Description of the task: Output the listing exactly, leaving nothing out.

-*-*-

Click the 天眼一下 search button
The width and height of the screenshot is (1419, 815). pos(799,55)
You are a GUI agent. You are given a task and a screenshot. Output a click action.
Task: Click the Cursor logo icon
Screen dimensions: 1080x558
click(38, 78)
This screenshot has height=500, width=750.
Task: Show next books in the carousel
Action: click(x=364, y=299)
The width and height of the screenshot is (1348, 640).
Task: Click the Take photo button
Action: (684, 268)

-*-*-

Exercise answer:
Click the 天眼一下 search button
The width and height of the screenshot is (1419, 815). pos(799,55)
You are a GUI agent. You are given a task and a screenshot. Output a click action.
Task: Click the Cursor logo icon
Screen dimensions: 1080x558
click(38, 78)
This screenshot has height=500, width=750.
Task: Show next books in the carousel
Action: click(x=364, y=299)
The width and height of the screenshot is (1348, 640).
Task: Click the Take photo button
Action: (684, 268)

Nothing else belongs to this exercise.